The network saw a surge in advertising interest for N.F.L. broadcasts this year. Bogusz attributed “a good portion” of the growth to sports betting ads.
“Overall, the volume is up among all advertisers, but that added to it as well,” he said. “I think it will continue to grow.”
Dan Lovinger, the executive vice president of advertising sales for NBC Sports Group, said on a conference call that the surge from sports betting operators was “reminiscent to when the fantasy category opened up.”
In 2015, FanDuel and DraftKings spent millions blitzing the airwaves with commercials to gain a larger audience for daily fantasy games, where fans pay an entry fee to assemble rosters of real football players to play against the rosters of other fantasy players.
The blitz worked. Sort of.
The campaigns attracted customers but also the attention of regulators and prompted complaints from viewers who grew weary of the repetitive advertisements. Both companies spent fortunes on lawyers and lobbyists and endured intact to pivot to sports betting.

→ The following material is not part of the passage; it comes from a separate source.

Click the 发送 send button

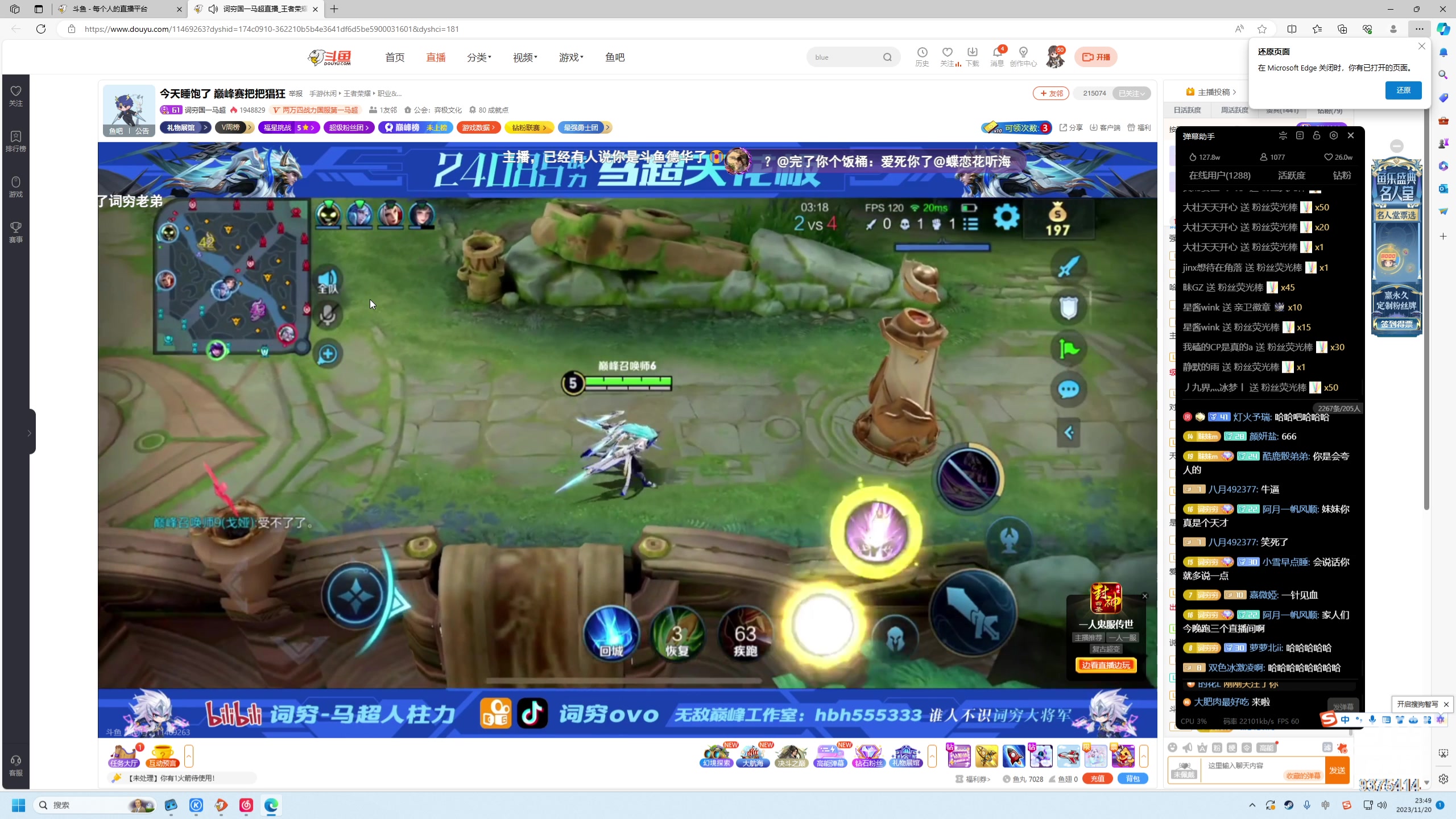pos(1337,771)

The average amount of actual game action over the course of a three-hour broadcast of an N.F.L. game is about 11 minutes. Halpin said the league’s internal research showed that among its fans age 21 and older, roughly 20 percent were frequent sports bettors who were mostly young and male, and that another 20 percent — mostly women over 55 — were “active rejecters.”
To navigate this stark divide, as well as persuade those in the middle, the N.F.L. decided to limit sports betting ads to one per quarter along with a pregame and halftime spot — six in all per broadcast.